HSFETCH  [fetch_mode] [output_each] [raw_desc]
[sync_here] [update_cache]
 as integrated with vN-DescId and SERVER= elements

General operation
- fetch mode: 0 default client resolution method, 1 force from network [3 only,
  do not recurse to cache], 2 force from cache [4 only, do not recurse
to network]
- source of the returned descriptor: network, or local cache
- network may have different data than cache so [update_cache] or not,
default yes
- result status of the fetch [a]: ok found, 404 not found, network
failure + why: reason
- status of the descriptor [a]: ok good, bad + why: crypto failed, expired,
  parsing data type, truncated, corrupt, etc
- decoding and printing out all fields of the returned descriptor,
  optionally also print the whole descriptor as received, regardless of any bad
  status, in hex [raw_desc] to further help debugging and other uses
For each HSDir by respective HSDir identifier [output_each=true]
- above result status of the fetch for each HSDir queried (typically six)
- above status of the descriptor from each responding HSDir
- above decoding and printing for each responding HSDir [output_each=verbose]

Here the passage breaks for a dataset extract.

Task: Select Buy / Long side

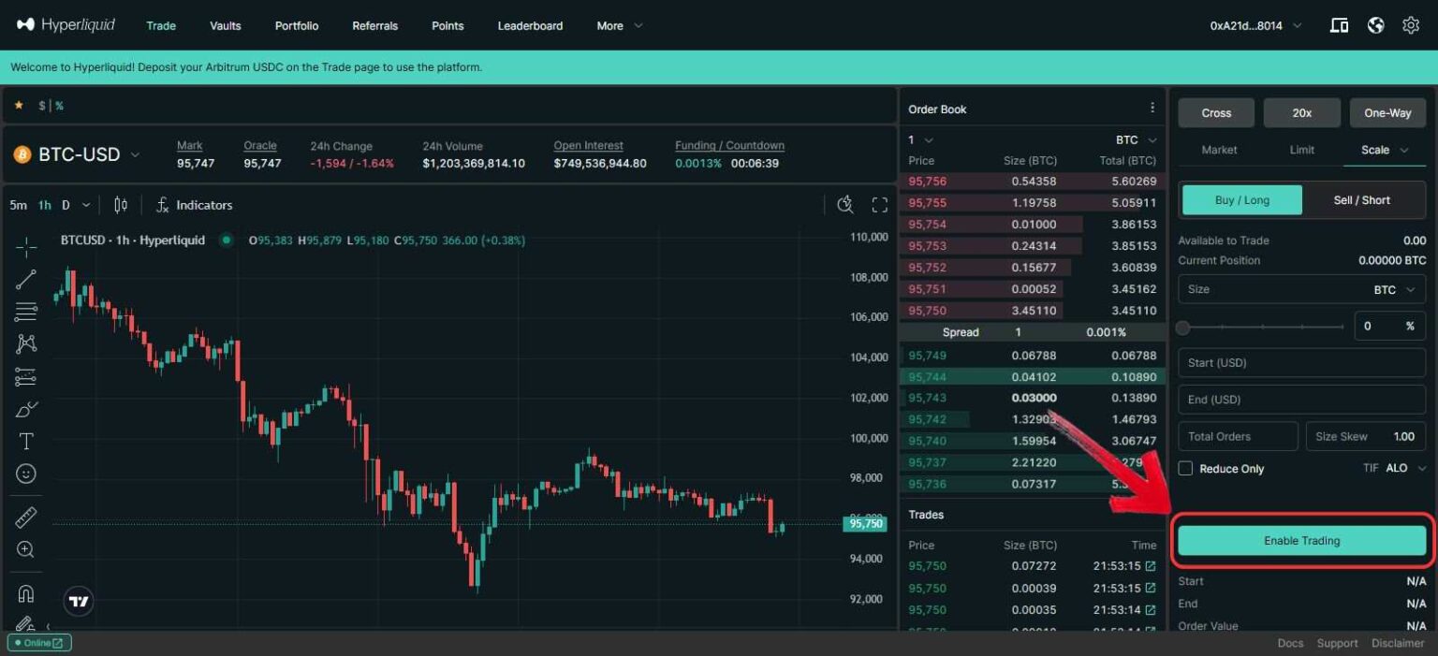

[a] These should be tagged 0 if all sources / HSDirs were ok, or 1 if an
ok descriptor was ultimately able to be returned to the fetch but some of
the sources / HSDirs had negatives thus pointing to further investigation,
or 2 if none were ok (and print the status if all six had same status, or
print "various" if they varied).

Since nodes may be performing other tasks in parallel, even over the
same onions, and due to various mandatory modes and sources being
selected, and network delays, it is very helpful and unambiguous if the
output is selectably synchronus to this command and console [sync_here],
thus leaving the HS_DESC / HS_DESC_CONTENT event streams doing their
thing if so enabled possibly on / for other control connections / monitors.
A command instance identifier should be added to be returned to match
up with respective event logstream (which would otherwise perhaps be
identified as "socks / tunnel / trans / dns / natd / etc" for those sources),
but that does not replace utility of [sync_here] for lesser capable
users or cases.

Future applications may (and perhaps already do) use HSDir descriptor
mechanism as their own datastore via HSPOST, for which similar
HSFETCH models would be useful, thus good to consider herein,
certainly as an extensible.

There were a tickets and emails somewhere on these concepts so
that they could be further and better implemented. Some elements
were committed, others remain :)

> It is the main reason it hasn't been done that is for a lack of use case. The
> HSFETCH for v3 is much more tricky in terms of engineering and interface thus
> we decided to implement it on the "need it basis".
>
> If OnionBalance actually needs it for v3, then we should try to get that on
> the roadmap.
___
tor-dev mailing list
tor-dev@lists.torproject.org
https://lists.torproject.org/cgi-bin/mailman/listinfo/tor-dev

Re: [tor-dev] onion v2 deprecation plan?

[teor]

> On 30 Apr 2018, at 23:55, David Goulet  wrote:
> 
>> On 28 Apr (09:34:09), teor wrote:
>> 
>> On 28 Apr 2018, at 04:48, Damian Johnson  wrote:
>> 
 OnionBalance requires STEM support for V3
>>> 
>>> Hi Alec, would you mind clarifying what you need from Stem? As far as
>>> I'm aware Stem supports v3 onion service creation...
>>> 
>>> https://trac.torproject.org/projects/tor/ticket/25124
>>> 
>>> See the 'version 3' note at the end of...
>>> 
>>> https://stem.torproject.org/api/control.html#stem.control.Controller.create_ephemeral_hidden_service
>>> 
>>> I'm unaware of the ball being in my court on any v3 Onion Service
>>> stuff. If there's something I should have on my radar then please let
>>> me know!
>> 
>> OnionBalance requires Stem support for v3 HSFETCH
>> But Stem requires Tor support for v3 HSFETCH
>> https://trac.torproject.org/projects/tor/ticket/25417
> 
> H I was told before the v3 control port work by Donnacha that for v3
> support, HSFETCH won't be ncessary...
> 
> It is the main reason it hasn't been done that is for a lack of use case. The
> HSFETCH for v3 is much more tricky in terms of engineering and interface thus
> we decided to implement it on the "need it basis".
> 
> If OnionBalance actually needs it for v3, then we should try to get that on
> the roadmap.

I didn't know there was any alternative to HSFETCH.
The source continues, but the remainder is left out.